Question

There are four basketball players $A,B,C,D.$ Initially, the ball is with $A.$ The ball is always passed from one person to a different person. In how many ways can the ball come back to $A$ after seven passes?
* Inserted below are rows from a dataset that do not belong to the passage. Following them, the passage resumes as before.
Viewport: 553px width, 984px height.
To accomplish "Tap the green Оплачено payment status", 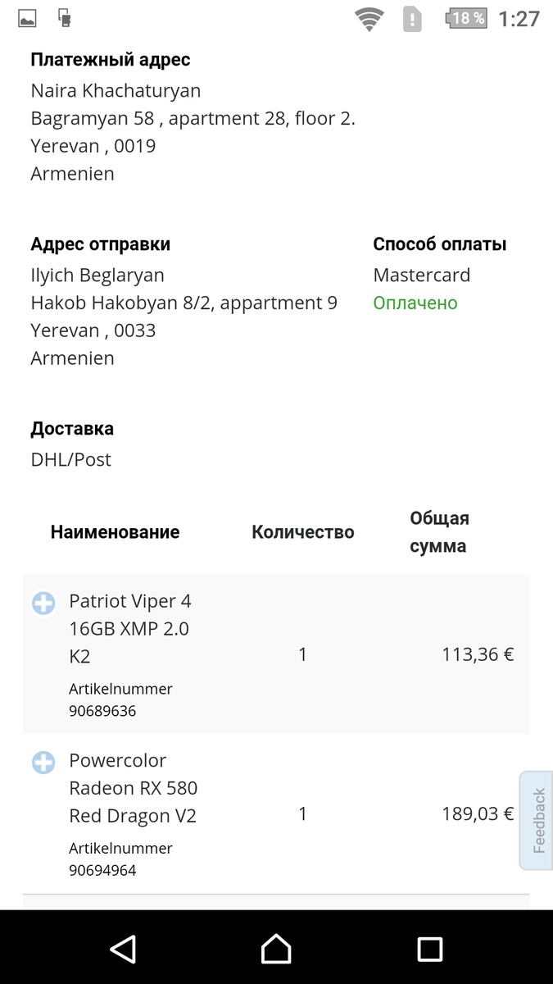I will click(415, 303).
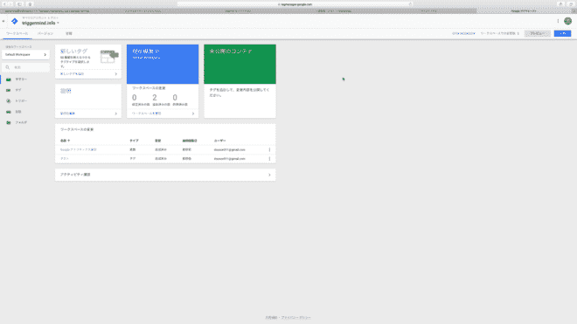
Task: Switch to the バージョン tab
Action: point(45,33)
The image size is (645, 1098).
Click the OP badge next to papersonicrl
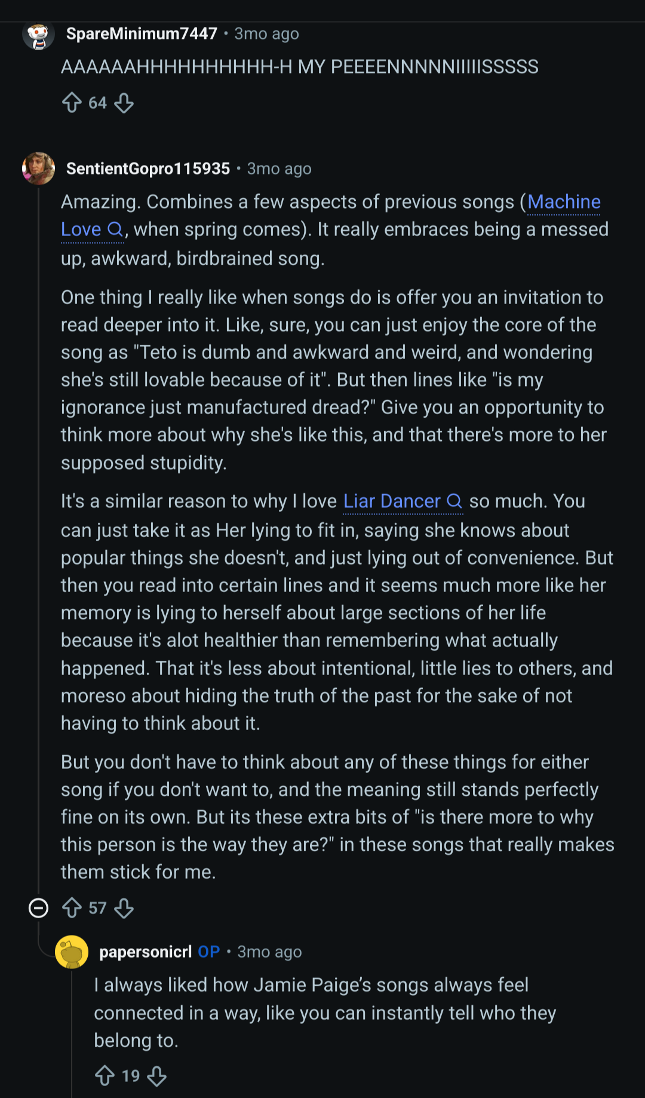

(For example, $A\to C\to B\to D\to A\to B\to C\to A$ and $A\to D\to A\to D\to C\to A\to B\to A$ are two ways in which the ball can come back to $A$ after seven passes)

• A. 646
• B. 446
• C. 546
• D. None of the above

Answer 1

The correct option is C 546

Let $x_n$ be the number of ways in which A can get back the ball after n passes. Let $y_n$ be the number of ways in which the ball goes back to a fixed person other than A after n passes. Then
$x_n=3y_{n-1}$,
and
$y_n=x_{n-1}+2y_{n-1}$.
We also have $x_1=0,x_2=3,y_1=1and{y}_2=2$.
Eliminating yn and $yn-1$, we get $x_{n+1}=3x_{n-1}+2x_n$. Thus
$x_3=3x_1+2x_2=2\times 3=6$;
$x_4=3x_2+2x_3=(3\times 3)+(2\times 6)=9+12=21$;
$x_5=3x_3+2x_4=(3\times 6)+(2\times 21)=18+42=60$;
$x_6=3x_4+2x_5=(3\times 21)+(2\times 60)=63+120=21$;
$x_7=3x_5+2x_6=(3\times 60)+(2\times 183)=180+366=546$.
Alternate solution: Since the ball goes back to one of the other 3 persons, we have
$x_n+3y_n=3^n$;
since there are $3^n$ ways of passing the ball in n passes. Using $x_n=3y_{n-1}$, we obtain $x_{n-1}+x_n=3^{n-1}$;with $x_1=0$. Thus
$x_7=3^6-x_6=3^6-3^5+x_5=3^6-3^5+3^4-x_4=3^6-3^5+3^4-3^3+x_3$
$=3^6-3^5+3^4-3^3+3^2-x^2=3^6-3^5+3^4-3^3+3^2-3$
$=(2\times 3^5)+(2\times 3^3)+(2\times 3)=486+54+6=546$.